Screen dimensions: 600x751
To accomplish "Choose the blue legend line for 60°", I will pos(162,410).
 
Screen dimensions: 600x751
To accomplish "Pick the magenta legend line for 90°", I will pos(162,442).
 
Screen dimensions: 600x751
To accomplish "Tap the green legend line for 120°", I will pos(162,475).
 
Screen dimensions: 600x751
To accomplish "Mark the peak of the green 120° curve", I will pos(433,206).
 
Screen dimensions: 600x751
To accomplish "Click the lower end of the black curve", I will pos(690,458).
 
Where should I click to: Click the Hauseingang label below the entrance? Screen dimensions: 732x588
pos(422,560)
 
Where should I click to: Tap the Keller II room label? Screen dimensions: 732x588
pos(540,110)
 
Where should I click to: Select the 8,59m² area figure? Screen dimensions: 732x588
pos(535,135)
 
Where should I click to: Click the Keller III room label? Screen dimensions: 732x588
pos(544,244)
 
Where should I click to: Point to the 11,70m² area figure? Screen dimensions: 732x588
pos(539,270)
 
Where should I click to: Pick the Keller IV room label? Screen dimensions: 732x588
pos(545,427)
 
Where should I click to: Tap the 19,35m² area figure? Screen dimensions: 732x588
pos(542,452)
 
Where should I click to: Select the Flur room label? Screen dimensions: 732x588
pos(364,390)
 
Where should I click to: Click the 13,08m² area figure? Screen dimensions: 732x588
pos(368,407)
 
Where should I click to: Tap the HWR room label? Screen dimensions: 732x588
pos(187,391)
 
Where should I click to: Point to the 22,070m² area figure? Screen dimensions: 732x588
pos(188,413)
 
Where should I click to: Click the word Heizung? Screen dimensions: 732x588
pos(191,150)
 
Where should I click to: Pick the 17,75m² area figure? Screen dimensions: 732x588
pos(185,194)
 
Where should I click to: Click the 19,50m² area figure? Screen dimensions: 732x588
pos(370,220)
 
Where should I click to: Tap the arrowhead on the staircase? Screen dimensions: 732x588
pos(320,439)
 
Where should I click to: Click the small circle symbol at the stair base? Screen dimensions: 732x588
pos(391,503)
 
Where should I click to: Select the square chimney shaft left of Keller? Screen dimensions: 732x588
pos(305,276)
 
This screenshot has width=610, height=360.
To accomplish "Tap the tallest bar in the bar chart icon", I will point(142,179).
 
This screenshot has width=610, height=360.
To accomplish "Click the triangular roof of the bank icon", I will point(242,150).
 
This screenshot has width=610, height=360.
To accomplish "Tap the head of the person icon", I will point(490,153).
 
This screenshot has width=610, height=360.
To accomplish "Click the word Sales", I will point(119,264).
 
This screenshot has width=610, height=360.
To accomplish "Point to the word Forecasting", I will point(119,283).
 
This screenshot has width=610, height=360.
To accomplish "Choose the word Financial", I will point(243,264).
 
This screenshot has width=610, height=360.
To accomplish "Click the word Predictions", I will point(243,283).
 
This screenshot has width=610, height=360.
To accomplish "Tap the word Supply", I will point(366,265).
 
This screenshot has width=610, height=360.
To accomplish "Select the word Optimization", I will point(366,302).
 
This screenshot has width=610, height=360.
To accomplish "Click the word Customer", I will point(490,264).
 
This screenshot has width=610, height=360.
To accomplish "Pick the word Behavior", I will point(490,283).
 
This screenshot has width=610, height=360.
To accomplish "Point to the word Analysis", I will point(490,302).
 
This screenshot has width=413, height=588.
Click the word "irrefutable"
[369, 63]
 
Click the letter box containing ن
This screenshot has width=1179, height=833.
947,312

____

Write out all the entries above again, swapping every "Screen dimensions" for "Display size" and leaving everything else unchanged.

Display size: 600x751
To accomplish "Choose the blue legend line for 60°", I will pos(162,410).
 
Display size: 600x751
To accomplish "Pick the magenta legend line for 90°", I will pos(162,442).
 
Display size: 600x751
To accomplish "Tap the green legend line for 120°", I will pos(162,475).
 
Display size: 600x751
To accomplish "Mark the peak of the green 120° curve", I will pos(433,206).
 
Display size: 600x751
To accomplish "Click the lower end of the black curve", I will pos(690,458).
 
Where should I click to: Click the Hauseingang label below the entrance? Display size: 732x588
pos(422,560)
 
Where should I click to: Tap the Keller II room label? Display size: 732x588
pos(540,110)
 
Where should I click to: Select the 8,59m² area figure? Display size: 732x588
pos(535,135)
 
Where should I click to: Click the Keller III room label? Display size: 732x588
pos(544,244)
 
Where should I click to: Point to the 11,70m² area figure? Display size: 732x588
pos(539,270)
 
Where should I click to: Pick the Keller IV room label? Display size: 732x588
pos(545,427)
 
Where should I click to: Tap the 19,35m² area figure? Display size: 732x588
pos(542,452)
 
Where should I click to: Select the Flur room label? Display size: 732x588
pos(364,390)
 
Where should I click to: Click the 13,08m² area figure? Display size: 732x588
pos(368,407)
 
Where should I click to: Tap the HWR room label? Display size: 732x588
pos(187,391)
 
Where should I click to: Point to the 22,070m² area figure? Display size: 732x588
pos(188,413)
 
Where should I click to: Click the word Heizung? Display size: 732x588
pos(191,150)
 
Where should I click to: Pick the 17,75m² area figure? Display size: 732x588
pos(185,194)
 
Where should I click to: Click the 19,50m² area figure? Display size: 732x588
pos(370,220)
 
Where should I click to: Tap the arrowhead on the staircase? Display size: 732x588
pos(320,439)
 
Where should I click to: Click the small circle symbol at the stair base? Display size: 732x588
pos(391,503)
 
Where should I click to: Select the square chimney shaft left of Keller? Display size: 732x588
pos(305,276)
 
This screenshot has width=610, height=360.
To accomplish "Tap the tallest bar in the bar chart icon", I will point(142,179).
 
This screenshot has width=610, height=360.
To accomplish "Click the triangular roof of the bank icon", I will point(242,150).
 
This screenshot has width=610, height=360.
To accomplish "Tap the head of the person icon", I will point(490,153).
 
This screenshot has width=610, height=360.
To accomplish "Click the word Sales", I will point(119,264).
 
This screenshot has width=610, height=360.
To accomplish "Point to the word Forecasting", I will point(119,283).
 
This screenshot has width=610, height=360.
To accomplish "Choose the word Financial", I will point(243,264).
 
This screenshot has width=610, height=360.
To accomplish "Click the word Predictions", I will point(243,283).
 
This screenshot has width=610, height=360.
To accomplish "Tap the word Supply", I will point(366,265).
 
This screenshot has width=610, height=360.
To accomplish "Select the word Optimization", I will point(366,302).
 
This screenshot has width=610, height=360.
To accomplish "Click the word Customer", I will point(490,264).
 
This screenshot has width=610, height=360.
To accomplish "Pick the word Behavior", I will point(490,283).
 
This screenshot has width=610, height=360.
To accomplish "Point to the word Analysis", I will point(490,302).
 
This screenshot has width=413, height=588.
Click the word "irrefutable"
[369, 63]
 
Click the letter box containing ن
This screenshot has width=1179, height=833.
947,312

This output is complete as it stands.